Tim Pemetaan diterjunkan langsung ke lapangan selama empat hari berturut-turut, terhitung sejak 24 hingga 27 Juni 2026. Fokus pergerakan tim difungsikan untuk memverifikasi titik-titik koordinat dugaan likuifaksi sekaligus menghimpun data teknis geologi guna memastikan kondisi riil struktur tanah.

Kepala Bidang Kedaruratan dan Logistik BPBD Provinsi Kalimantan Selatan, M. Pormadi Dharma, memaparkan bahwa agenda ini merupakan kelanjutan dari kajian awal eksternal terkait indikasi kuat adanya pergerakan tanah yang terdeteksi pada 23 Desember 2025 silam.
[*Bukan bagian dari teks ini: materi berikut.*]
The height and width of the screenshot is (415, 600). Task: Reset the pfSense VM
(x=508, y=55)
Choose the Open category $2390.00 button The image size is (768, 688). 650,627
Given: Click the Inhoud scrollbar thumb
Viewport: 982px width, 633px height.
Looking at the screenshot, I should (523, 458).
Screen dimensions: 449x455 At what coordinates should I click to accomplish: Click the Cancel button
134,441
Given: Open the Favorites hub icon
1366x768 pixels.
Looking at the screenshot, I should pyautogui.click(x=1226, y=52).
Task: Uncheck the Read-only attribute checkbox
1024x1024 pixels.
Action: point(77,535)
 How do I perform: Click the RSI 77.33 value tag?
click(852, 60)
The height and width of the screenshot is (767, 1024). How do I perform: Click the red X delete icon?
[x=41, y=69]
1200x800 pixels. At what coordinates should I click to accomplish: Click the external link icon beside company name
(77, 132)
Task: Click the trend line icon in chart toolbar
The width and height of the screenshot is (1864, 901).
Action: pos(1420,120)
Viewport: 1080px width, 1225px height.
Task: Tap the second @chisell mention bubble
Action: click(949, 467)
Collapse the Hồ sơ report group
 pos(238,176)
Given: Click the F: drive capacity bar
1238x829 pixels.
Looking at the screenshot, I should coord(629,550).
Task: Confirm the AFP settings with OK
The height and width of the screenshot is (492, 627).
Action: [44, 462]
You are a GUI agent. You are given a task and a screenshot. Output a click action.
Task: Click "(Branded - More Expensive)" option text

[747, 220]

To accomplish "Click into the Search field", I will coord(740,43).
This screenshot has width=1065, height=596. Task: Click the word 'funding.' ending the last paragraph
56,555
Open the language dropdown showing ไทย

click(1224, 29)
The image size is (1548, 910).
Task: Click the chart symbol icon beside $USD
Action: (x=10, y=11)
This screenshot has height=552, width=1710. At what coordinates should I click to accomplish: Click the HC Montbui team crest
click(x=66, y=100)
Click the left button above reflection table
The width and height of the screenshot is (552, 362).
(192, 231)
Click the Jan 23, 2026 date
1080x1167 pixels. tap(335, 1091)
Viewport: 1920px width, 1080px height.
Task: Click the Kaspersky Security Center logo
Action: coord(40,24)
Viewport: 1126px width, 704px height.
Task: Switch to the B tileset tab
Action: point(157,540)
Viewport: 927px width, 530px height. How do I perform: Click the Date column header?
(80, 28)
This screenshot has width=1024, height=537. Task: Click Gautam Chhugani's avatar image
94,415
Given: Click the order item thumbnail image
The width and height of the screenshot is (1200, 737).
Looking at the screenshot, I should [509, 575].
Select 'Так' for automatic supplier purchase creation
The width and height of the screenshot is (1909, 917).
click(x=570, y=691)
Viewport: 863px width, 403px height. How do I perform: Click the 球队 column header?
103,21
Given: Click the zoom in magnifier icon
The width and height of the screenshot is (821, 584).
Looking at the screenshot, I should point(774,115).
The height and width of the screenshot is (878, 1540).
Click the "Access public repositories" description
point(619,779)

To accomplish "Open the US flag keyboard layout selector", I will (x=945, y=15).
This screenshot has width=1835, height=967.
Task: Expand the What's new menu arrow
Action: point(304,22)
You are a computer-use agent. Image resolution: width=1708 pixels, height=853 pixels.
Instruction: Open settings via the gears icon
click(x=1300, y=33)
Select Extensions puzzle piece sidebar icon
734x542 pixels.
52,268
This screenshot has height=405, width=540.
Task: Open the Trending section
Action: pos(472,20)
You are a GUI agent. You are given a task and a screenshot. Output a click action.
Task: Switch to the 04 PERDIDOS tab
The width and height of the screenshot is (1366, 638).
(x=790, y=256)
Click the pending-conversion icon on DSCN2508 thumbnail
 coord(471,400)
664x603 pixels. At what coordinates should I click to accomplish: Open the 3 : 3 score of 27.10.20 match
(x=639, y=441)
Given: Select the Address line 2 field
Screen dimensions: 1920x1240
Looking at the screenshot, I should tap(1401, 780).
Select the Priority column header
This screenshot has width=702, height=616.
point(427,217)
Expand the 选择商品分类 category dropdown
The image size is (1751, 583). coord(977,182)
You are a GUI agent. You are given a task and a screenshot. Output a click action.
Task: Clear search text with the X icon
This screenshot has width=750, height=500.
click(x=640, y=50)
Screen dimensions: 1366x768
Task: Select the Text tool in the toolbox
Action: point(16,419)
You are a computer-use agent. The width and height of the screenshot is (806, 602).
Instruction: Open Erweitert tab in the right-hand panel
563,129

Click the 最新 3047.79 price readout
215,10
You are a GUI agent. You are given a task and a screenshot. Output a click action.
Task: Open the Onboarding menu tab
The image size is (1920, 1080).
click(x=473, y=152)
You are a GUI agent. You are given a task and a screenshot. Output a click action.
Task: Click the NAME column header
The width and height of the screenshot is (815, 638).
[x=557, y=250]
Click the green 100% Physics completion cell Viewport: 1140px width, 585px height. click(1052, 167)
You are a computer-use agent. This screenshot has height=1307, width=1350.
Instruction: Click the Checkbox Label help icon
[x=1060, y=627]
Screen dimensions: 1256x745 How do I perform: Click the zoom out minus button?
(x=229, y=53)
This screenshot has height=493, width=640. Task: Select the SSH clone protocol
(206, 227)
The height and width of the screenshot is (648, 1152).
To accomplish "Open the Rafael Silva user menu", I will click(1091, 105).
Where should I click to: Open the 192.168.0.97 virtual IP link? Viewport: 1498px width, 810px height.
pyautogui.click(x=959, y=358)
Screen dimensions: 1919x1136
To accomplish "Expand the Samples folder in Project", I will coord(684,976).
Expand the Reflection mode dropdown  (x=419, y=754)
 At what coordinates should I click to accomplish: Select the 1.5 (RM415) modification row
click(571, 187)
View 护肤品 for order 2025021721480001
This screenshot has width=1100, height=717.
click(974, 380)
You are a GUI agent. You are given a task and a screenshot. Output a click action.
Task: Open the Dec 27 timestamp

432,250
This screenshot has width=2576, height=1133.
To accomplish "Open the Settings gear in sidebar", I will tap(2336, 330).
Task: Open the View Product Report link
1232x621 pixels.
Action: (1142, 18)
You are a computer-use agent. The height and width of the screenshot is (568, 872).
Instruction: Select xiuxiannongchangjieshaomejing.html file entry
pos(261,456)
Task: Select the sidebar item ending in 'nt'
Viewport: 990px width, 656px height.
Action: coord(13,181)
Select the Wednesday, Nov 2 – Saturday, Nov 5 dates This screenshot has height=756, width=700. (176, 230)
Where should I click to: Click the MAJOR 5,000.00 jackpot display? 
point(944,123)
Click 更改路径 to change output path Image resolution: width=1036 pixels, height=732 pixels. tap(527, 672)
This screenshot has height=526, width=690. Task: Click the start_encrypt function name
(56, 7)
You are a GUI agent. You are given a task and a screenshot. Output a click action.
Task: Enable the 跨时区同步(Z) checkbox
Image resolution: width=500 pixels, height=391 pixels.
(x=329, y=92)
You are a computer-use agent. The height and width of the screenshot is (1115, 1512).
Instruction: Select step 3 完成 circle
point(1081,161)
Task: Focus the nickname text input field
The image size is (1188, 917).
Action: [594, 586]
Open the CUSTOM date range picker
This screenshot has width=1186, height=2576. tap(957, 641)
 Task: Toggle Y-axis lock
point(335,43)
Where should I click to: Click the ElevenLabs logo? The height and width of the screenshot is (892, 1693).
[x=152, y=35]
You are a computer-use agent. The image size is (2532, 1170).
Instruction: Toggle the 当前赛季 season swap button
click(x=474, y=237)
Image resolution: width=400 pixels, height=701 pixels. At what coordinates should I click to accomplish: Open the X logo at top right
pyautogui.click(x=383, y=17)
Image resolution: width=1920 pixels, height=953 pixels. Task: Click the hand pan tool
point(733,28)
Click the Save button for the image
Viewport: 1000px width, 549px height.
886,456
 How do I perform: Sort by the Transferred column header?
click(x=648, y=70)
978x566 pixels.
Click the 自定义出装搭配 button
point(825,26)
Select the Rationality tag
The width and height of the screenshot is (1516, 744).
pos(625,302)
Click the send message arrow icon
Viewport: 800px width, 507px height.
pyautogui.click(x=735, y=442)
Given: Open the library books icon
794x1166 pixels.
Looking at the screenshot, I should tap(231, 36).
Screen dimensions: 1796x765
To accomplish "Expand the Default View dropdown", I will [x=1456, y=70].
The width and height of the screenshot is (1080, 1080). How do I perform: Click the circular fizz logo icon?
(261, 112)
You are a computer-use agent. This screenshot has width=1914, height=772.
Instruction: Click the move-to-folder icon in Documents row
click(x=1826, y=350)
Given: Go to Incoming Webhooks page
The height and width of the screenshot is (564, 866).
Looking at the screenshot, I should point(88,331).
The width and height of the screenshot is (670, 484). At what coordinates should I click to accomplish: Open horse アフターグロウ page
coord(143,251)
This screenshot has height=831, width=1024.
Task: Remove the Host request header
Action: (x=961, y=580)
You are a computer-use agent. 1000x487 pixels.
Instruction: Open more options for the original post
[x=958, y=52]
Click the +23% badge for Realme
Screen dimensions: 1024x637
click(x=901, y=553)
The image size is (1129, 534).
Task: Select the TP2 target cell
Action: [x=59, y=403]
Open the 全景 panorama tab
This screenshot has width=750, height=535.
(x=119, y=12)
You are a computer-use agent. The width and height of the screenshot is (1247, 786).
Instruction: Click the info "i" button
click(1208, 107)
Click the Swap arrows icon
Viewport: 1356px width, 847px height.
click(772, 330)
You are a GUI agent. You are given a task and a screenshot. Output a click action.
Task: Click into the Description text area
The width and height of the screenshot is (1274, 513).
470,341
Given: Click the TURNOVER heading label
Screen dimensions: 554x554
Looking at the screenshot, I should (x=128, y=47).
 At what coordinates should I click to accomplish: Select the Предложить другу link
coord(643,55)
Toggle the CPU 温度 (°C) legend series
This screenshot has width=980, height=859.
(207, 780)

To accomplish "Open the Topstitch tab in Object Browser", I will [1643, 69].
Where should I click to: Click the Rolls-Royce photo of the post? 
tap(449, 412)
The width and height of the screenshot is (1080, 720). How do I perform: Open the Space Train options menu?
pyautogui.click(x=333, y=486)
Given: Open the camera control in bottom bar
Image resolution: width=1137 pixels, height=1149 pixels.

“Fenomena pergeseran tanah berskala besar tersebut diduga kuat menjadi salah satu faktor utama pemicu (trigger) terjadinya bencana banjir bandang yang menghantam Kecamatan Tebing Tinggi pada 27 Desember 2025 lalu. Karakteristik banjir kala itu membawa material lumpur pekat dalam volume masif, hingga menenggelamkan permukiman warga dan mencapai ketinggian atap rumah,” terang M. Pormadi Dharma, Rabu (24/6/2026).

Pormadi menggarisbawahi, pemetaan ini ditargetkan mampu melahirkan basis data yang jauh lebih akurat, valid, dan komprehensif mengenai kondisi geografis dan geologi di Desa Tebing Tinggi maupun Desa Simpang Nadong.

“Output berupa data hasil survei lapangan ini nantinya akan kami olah sebagai dasar pijakan kajian teknis mengenai struktur tanah. Dari sana, kita bisa menerbitkan rekomendasi mitigasi bencana yang presisi untuk zona rawan, serta menyusun cetak biru perencanaan penanggulangan bencana ke depan agar potensi risiko serupa bisa kita eliminasi sekecil mungkin,” tambahnya.

Melalui operasi ground check ini, BPBD Provinsi Kalsel menegaskan komitmen penuh untuk mengawal penanganan mitigasi sejak tahapan hulu hingga hilir demi menjamin keselamatan jiwa masyarakat di Bumi Sanggam.

“Alhamdulillah, rekan-rekan dari BPBD Balangan memberikan dukungan penuh dalam menyukseskan jalannya survei ini, termasuk menjembatani koordinasi taktis ke aparatur pemerintah desa serta warga lokal sehingga proses verifikasi di medan lapangan berjalan sangat lancar,” pungkasnya.